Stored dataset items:
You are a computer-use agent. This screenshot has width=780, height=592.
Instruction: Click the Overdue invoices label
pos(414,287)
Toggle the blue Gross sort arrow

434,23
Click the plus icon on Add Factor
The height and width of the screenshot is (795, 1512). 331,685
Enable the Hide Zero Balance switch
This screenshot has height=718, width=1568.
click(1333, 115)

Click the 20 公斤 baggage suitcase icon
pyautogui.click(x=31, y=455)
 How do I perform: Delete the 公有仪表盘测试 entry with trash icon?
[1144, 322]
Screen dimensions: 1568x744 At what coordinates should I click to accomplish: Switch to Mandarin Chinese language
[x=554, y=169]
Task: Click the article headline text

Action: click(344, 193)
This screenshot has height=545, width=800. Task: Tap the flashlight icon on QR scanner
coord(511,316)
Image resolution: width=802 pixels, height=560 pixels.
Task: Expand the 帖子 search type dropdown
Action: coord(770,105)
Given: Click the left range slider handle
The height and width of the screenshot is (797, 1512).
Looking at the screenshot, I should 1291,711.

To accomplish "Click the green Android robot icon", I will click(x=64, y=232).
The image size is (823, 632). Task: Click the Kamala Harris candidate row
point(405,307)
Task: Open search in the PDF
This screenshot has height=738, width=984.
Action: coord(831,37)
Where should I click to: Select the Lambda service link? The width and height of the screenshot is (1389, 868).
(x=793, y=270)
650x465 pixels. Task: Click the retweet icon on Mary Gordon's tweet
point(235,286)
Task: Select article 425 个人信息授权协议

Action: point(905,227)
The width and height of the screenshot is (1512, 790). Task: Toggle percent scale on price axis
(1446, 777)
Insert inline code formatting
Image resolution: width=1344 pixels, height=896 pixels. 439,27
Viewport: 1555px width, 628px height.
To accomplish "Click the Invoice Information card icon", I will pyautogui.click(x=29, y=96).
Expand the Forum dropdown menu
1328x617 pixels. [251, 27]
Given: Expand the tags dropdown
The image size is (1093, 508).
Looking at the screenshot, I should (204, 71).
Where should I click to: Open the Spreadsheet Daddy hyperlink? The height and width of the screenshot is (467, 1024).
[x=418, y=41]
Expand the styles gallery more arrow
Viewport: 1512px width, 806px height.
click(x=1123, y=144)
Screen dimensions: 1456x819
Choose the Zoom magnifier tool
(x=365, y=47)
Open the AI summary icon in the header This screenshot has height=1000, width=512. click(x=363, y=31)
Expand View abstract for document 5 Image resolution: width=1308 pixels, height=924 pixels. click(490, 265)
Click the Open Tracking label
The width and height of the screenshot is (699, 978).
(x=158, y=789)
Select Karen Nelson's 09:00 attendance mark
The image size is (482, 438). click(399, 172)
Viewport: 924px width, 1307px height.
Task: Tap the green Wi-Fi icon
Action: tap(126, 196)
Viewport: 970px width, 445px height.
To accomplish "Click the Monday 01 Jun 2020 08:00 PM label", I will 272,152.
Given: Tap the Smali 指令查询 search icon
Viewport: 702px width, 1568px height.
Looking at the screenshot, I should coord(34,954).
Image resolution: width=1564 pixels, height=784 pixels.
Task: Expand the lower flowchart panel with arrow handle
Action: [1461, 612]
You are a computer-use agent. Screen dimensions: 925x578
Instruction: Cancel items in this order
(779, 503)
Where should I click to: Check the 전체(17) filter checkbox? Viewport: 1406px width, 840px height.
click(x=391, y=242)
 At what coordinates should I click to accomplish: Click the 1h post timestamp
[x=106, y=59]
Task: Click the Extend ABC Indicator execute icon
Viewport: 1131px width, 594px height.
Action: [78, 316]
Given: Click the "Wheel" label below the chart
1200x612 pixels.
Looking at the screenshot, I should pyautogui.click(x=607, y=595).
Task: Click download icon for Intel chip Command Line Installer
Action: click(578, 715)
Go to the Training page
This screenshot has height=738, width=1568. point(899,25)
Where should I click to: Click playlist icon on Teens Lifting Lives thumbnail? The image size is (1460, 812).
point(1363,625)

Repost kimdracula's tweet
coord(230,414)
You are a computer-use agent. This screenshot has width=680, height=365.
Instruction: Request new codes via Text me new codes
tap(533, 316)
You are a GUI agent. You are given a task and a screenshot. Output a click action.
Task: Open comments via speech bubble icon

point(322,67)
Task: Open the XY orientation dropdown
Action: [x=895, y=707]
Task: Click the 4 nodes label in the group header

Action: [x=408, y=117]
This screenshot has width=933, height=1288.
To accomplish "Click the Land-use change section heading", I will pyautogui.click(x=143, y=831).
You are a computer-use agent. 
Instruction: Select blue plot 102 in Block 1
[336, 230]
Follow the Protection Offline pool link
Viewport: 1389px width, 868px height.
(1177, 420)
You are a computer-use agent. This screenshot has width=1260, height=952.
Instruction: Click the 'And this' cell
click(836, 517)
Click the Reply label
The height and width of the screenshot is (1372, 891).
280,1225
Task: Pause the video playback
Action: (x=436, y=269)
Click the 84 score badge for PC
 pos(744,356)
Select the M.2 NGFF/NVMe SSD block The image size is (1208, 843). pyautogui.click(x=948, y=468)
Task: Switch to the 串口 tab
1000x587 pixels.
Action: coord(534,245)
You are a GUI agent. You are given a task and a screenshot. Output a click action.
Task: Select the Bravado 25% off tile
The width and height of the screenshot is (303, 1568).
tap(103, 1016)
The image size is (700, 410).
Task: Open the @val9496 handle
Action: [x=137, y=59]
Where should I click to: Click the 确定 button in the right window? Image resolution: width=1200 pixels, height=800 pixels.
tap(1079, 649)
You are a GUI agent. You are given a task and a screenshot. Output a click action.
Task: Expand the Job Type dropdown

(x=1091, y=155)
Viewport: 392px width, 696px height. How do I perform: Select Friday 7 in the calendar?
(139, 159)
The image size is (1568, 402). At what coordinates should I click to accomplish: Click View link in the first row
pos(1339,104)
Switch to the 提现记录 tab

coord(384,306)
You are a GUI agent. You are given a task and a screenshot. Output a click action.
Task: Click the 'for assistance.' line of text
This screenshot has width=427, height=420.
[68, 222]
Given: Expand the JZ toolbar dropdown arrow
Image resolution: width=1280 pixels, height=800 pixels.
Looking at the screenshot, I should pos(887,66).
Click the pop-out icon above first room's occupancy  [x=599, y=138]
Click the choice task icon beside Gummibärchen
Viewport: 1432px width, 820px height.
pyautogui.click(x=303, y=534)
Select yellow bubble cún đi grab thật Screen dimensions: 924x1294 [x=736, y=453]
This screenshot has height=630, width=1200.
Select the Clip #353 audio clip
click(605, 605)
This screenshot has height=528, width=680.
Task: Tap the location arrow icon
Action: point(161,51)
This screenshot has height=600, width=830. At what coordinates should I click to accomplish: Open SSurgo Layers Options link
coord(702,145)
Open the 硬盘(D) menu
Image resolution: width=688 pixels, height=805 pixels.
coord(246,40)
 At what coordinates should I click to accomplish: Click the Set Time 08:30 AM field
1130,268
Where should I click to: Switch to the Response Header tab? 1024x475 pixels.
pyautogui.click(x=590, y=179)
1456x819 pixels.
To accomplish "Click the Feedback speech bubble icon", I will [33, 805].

STATED GOAL → Return each line from the data above that contains the string "what".

TASK RESULT →
Screen dimensions: 1568x744 At what coordinates should I click to accomplish: Switch to Mandarin Chinese language
 At what coordinates should I click to accomplish: Click the 1h post timestamp
The image size is (1568, 402). At what coordinates should I click to accomplish: Click View link in the first row
This screenshot has height=600, width=830. At what coordinates should I click to accomplish: Open SSurgo Layers Options link
 At what coordinates should I click to accomplish: Click the Set Time 08:30 AM field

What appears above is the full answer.